Generating functions and binomial coefficients

Here I will show how to derive the binomial coefficients

\displaystyle \binom nk = \frac{n!}{k!(n-k)!}

using generating functions (using the approach from Wilf’s generatingfunctionology). For each nonnegative integer {n} and integer {k} with {0\leqslant k\leqslant n}, suppose {f(n,k)} is the number of {k}-element subsets of {\{1,2,\ldots, n\}}. Since each such subset of {\{1,2,\ldots, n\}} either contains {n} or does not, we have the recurrence

\displaystyle f(n,k) = f(n-1,k) + f(n-1,k-1)

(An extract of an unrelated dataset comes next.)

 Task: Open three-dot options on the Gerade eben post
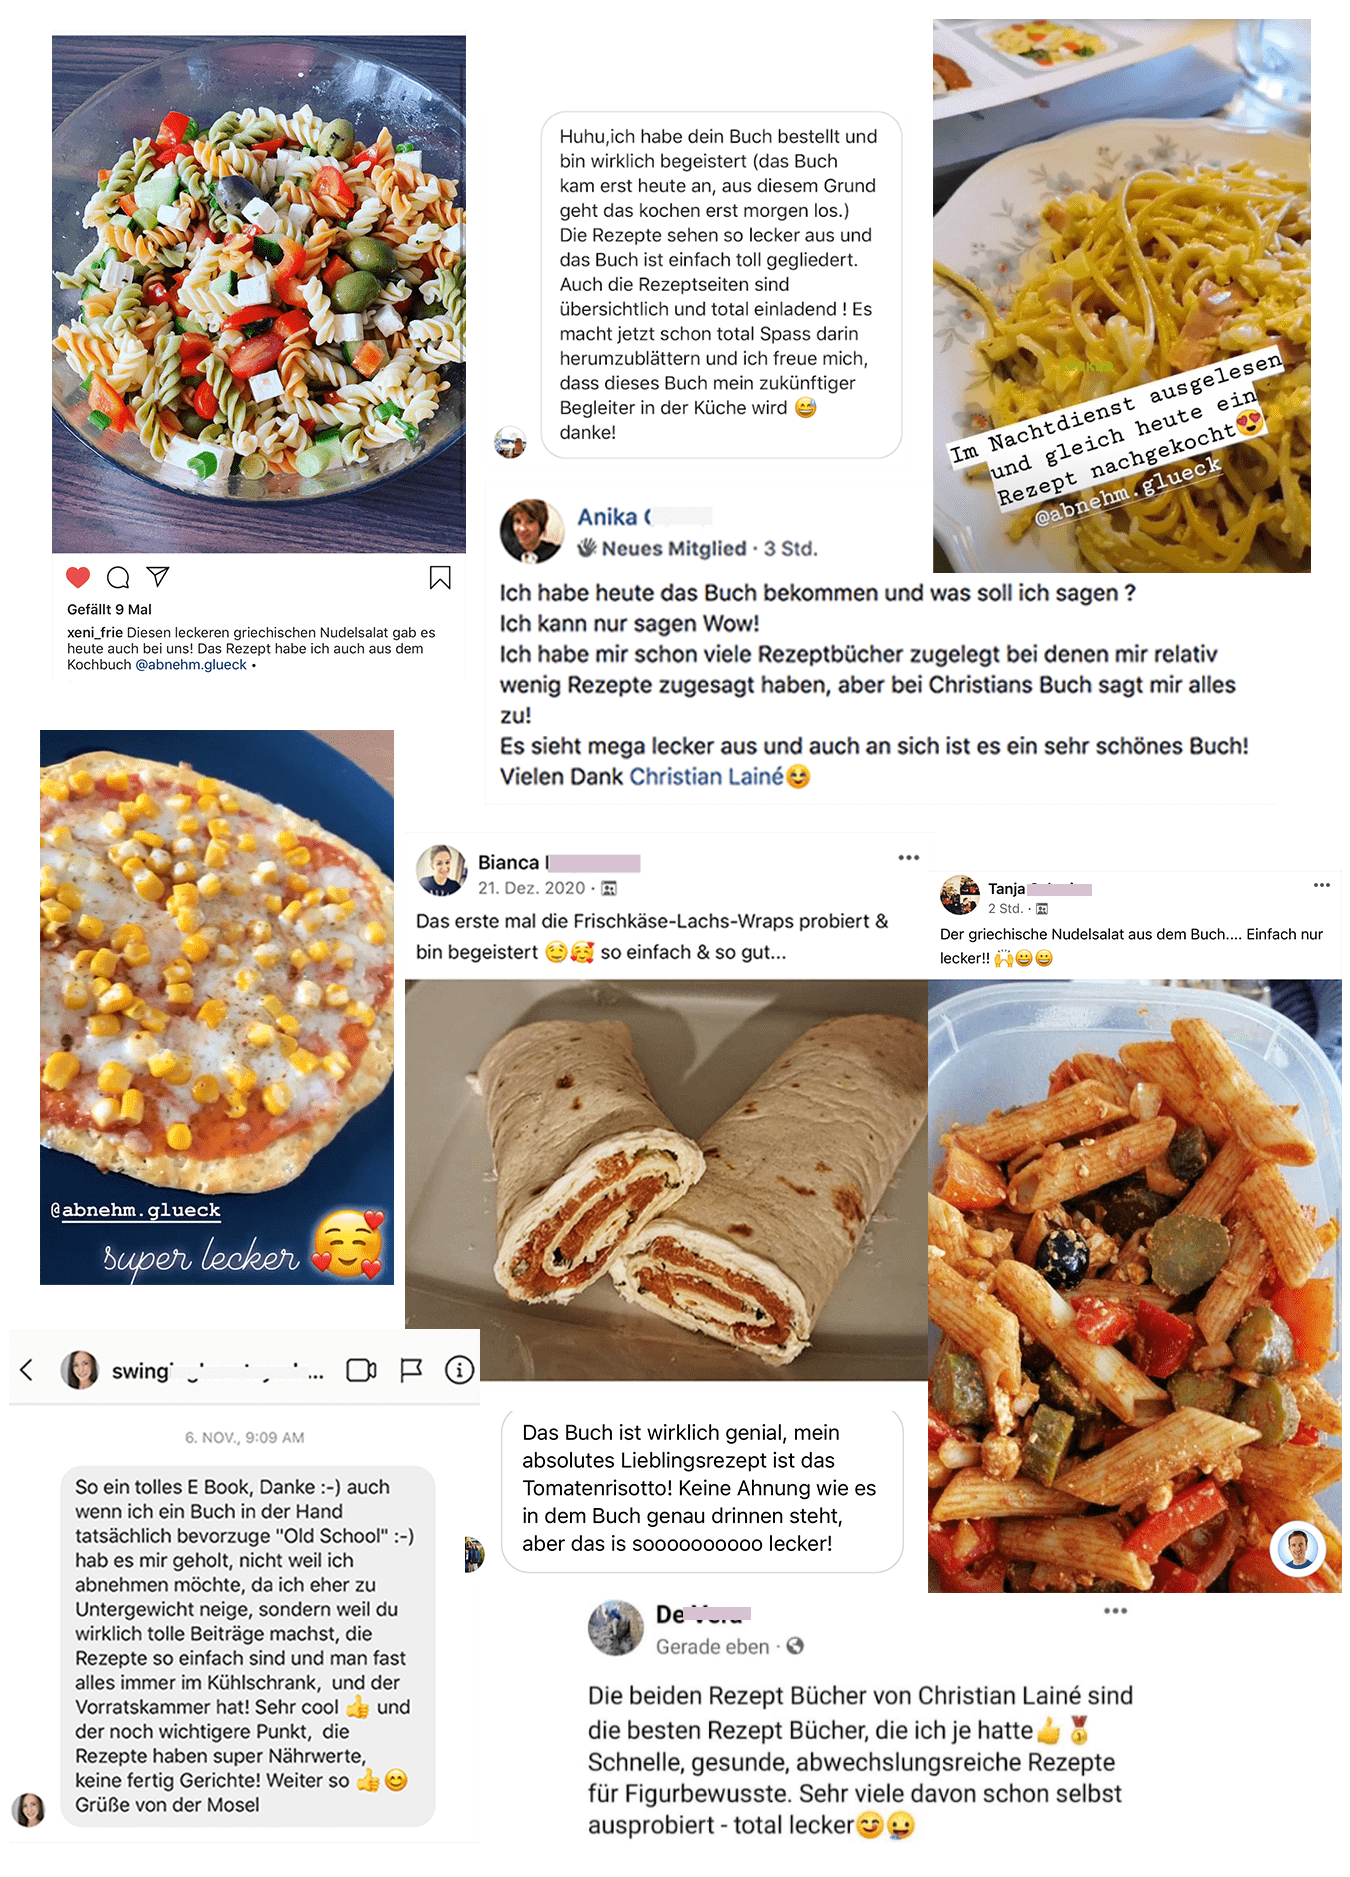point(1115,1611)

for {n\geqslant 1}, with {f(n,0)=1} for {n\geqslant 0}. For each {n}, define the generating function

\displaystyle B_n(x) = \sum_{k=0}^n f(n,k)x^k.

Multiplying each side of the recurrence by {x^k} and summing over {k\geqslant 1} we get

\displaystyle \sum_{k=1}^n f(n,k)x^k = \sum_{k=1}^n f(n-1,k)x^k + \sum_{k=1}^n f(n-1, k-1)x^k,

and hence

\displaystyle B_n(x) - 1 = B_{n-1}(x) - 1 + xB_{n-1}(x),

so that

\displaystyle B_n(x) = (1+x)B_{n-1}(x)

for {n\geqslant 1}. Since {B_n(x)=f(0,0)=1}, it follows that

\displaystyle B_n(x) = (1+x)^n, \; n\geqslant0.

Since {B_n} is a polynomial, it is equal to its Taylor expansion:

\displaystyle B_n(x) = \sum_{k=0}^n \frac{B^{(k)}_n(0)}{k!}x^k.

It is clear that

\displaystyle B_n^{(k)}(x) = (n)_k (1+x)^{n-k},


\displaystyle (n)_k = \prod_{j=0}^{k-1}(n-j) = \frac{n!}{(n-k)!}.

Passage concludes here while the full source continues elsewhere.